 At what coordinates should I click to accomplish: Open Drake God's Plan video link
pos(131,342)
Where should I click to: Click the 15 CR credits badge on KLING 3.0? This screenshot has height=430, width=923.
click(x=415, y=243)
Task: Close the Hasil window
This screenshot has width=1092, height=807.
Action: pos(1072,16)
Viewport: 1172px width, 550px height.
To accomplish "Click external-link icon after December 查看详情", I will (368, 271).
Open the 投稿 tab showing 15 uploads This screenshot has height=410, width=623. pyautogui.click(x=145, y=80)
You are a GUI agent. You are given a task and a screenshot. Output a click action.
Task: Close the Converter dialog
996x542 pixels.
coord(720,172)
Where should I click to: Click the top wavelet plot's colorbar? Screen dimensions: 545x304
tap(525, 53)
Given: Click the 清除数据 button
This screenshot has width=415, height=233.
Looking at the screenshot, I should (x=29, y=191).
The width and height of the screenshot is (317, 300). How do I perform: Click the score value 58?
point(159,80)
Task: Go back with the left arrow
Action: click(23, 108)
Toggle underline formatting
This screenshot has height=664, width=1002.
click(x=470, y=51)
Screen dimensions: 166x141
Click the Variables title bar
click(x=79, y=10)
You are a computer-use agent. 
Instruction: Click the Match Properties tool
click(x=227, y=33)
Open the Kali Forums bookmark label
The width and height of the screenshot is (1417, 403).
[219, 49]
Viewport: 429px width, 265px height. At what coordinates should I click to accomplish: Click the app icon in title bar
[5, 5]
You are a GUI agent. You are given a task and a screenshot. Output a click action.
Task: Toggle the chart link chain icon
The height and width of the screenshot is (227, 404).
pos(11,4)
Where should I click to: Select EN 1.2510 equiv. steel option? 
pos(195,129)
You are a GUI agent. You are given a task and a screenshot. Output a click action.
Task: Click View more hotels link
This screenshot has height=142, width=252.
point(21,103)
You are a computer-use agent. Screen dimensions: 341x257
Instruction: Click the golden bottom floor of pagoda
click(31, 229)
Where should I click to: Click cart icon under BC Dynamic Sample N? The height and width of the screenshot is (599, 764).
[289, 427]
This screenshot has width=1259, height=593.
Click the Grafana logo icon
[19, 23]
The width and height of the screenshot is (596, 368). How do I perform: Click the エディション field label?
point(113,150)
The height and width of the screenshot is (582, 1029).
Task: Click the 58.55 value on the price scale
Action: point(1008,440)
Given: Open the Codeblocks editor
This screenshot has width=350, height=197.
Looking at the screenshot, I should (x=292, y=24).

▶ _YOUR ASSIGNMENT_: From the records above, transcribe exactly the run of lines that opens with the line holding "Where should I click to: Click the top" and closes with the line holding "Task: Click View more hotels link", both included.

▶ _TASK RESULT_:
Where should I click to: Click the top wavelet plot's colorbar? Screen dimensions: 545x304
tap(525, 53)
Given: Click the 清除数据 button
This screenshot has width=415, height=233.
Looking at the screenshot, I should (x=29, y=191).
The width and height of the screenshot is (317, 300). How do I perform: Click the score value 58?
point(159,80)
Task: Go back with the left arrow
Action: click(23, 108)
Toggle underline formatting
This screenshot has height=664, width=1002.
click(x=470, y=51)
Screen dimensions: 166x141
Click the Variables title bar
click(x=79, y=10)
You are a computer-use agent. 
Instruction: Click the Match Properties tool
click(x=227, y=33)
Open the Kali Forums bookmark label
The width and height of the screenshot is (1417, 403).
[219, 49]
Viewport: 429px width, 265px height. At what coordinates should I click to accomplish: Click the app icon in title bar
[5, 5]
You are a GUI agent. You are given a task and a screenshot. Output a click action.
Task: Toggle the chart link chain icon
The height and width of the screenshot is (227, 404).
pos(11,4)
Where should I click to: Select EN 1.2510 equiv. steel option? 
pos(195,129)
You are a GUI agent. You are given a task and a screenshot. Output a click action.
Task: Click View more hotels link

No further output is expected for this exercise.